No Facebook, ela também criou um perfil falso para seduzir uma funcionária da família de Roger e conseguir informações. Contando o seu drama e compartilhando a sua dor, ela convenceu uma familiar de Roger e outra da mulher dele a serem suas informantes. Tudo era repassado para autoridades policiais, incluindo celulares que foram grampeados e documentos de movimentações financeiras.
Quando Roger foi preso no Paraguai, em 19 de agosto do ano passado, Vana e outras vítimas foram vê-lo chegar ao aeroporto de Congonhas. Diante dele, a estilista se encheu de coragem e disse:
— Bem-vindo ao inferno. Você está entrando preso e eu vou ficar livre.
Abdelmassih está detido no presídio de Tremembé, a 140km da capital paulista.
Agora, Vana dá início à ONG Vítimas Unidas, que dará apoio a mulheres que sofreram abusos sexuais por parte de criminosos não tão notórios quanto o ex-médico. Parte da renda do livro será destinada à ONG.
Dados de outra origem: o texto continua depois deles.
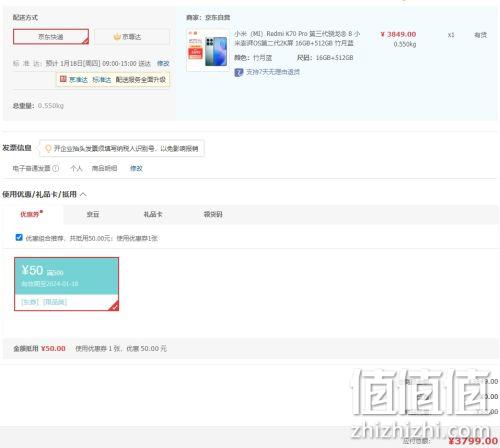Viewport: 500px width, 448px height.
Task: Open Redmi K70 Pro product thumbnail
Action: point(208,50)
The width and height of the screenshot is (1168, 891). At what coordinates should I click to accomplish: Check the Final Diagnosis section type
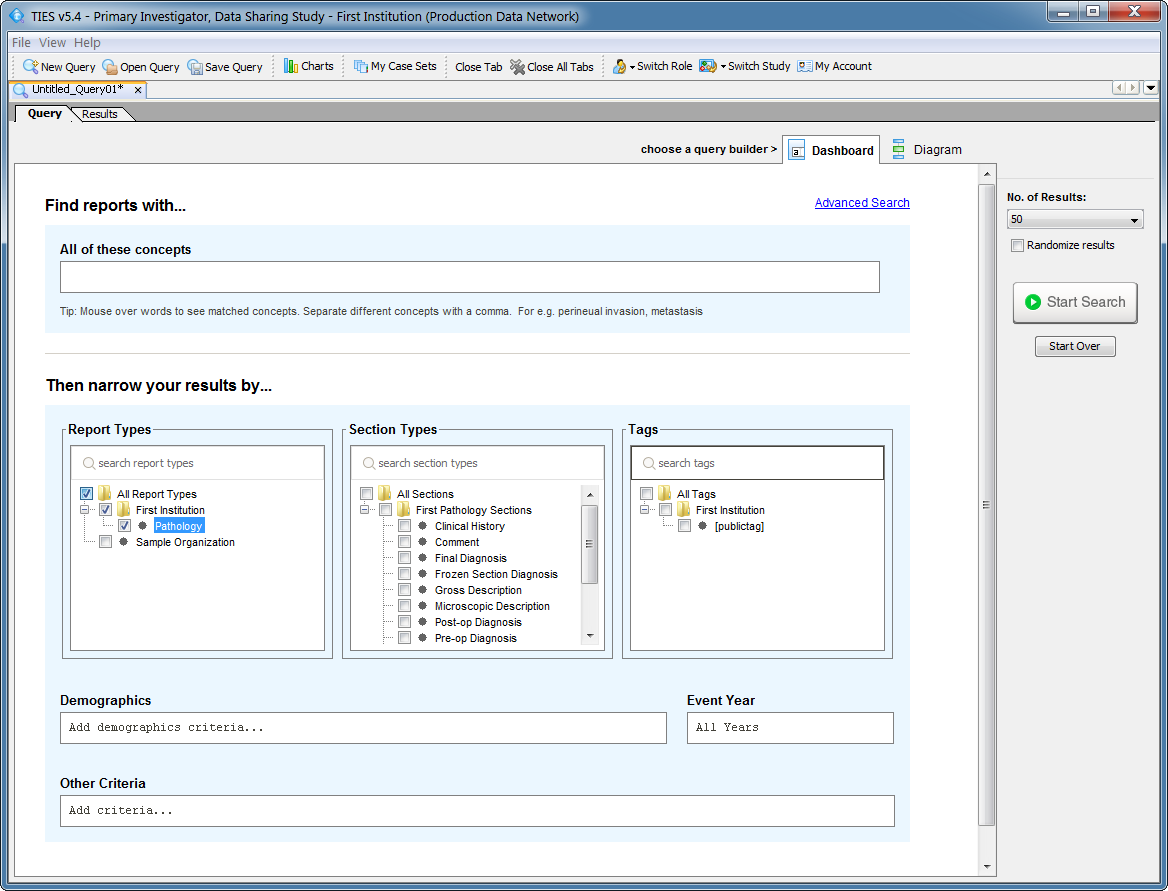point(404,557)
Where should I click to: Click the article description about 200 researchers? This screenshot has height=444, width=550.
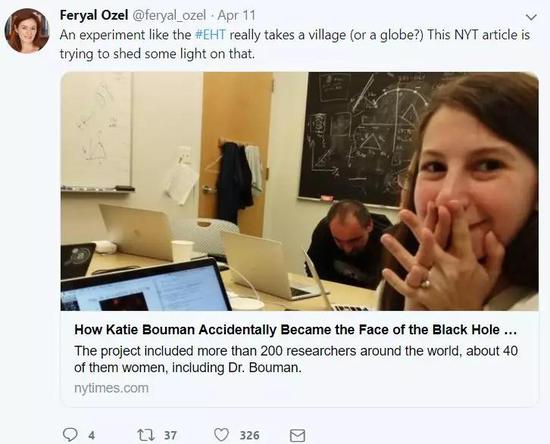point(296,359)
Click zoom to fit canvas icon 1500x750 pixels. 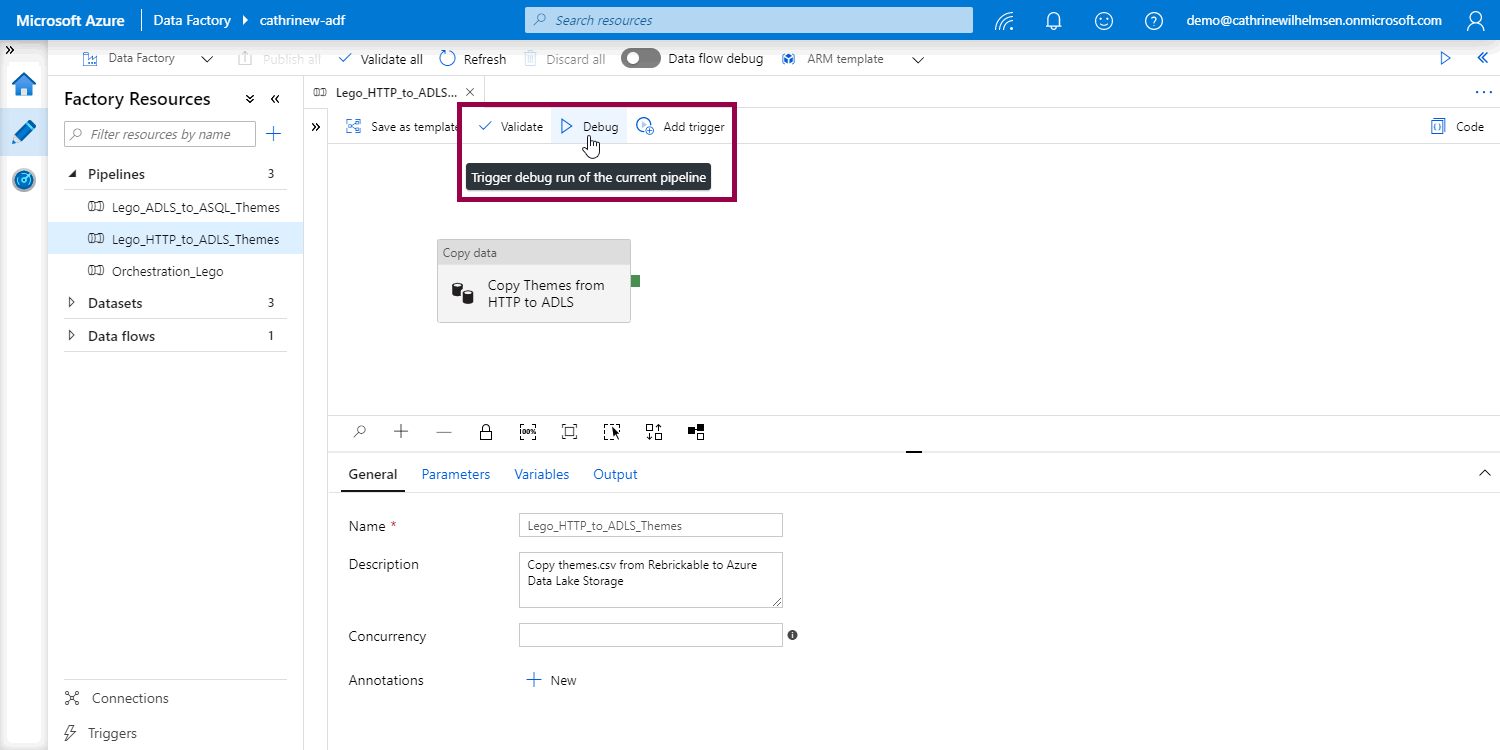click(569, 432)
O médico das estrelas, que ficou quase quatro anos foragido
Roger Abdelmassih era um dos mais renomados especialistas em reprodução assistida no Brasil. Casais de todo o país e celebridades como Tom Cavalcanti, Pelé e Luiza Tomé procuravam a clínica do ex-médico, em São Paulo, para ter filhos. Após 60 mulheres o terem acusado de crimes sexuais, foi preso no dia 17 de agosto de 2009.
Em 23 de novembro de 2010, Roger foi condenado a 278 anos de prisão por 56 estupros. Não foi preso na época, em virtude de habeas corpus concedido pelo STF, em 2009.
Em fevereiro de 2011, o habeas corpus foi cassado pelo próprio STF. Abdelmassih fugiu do país, com a mulher, sua ex-paciente e ex-procuradora da República Larissa Sacco, de 38 anos, e os dois filhos gêmeos do casal.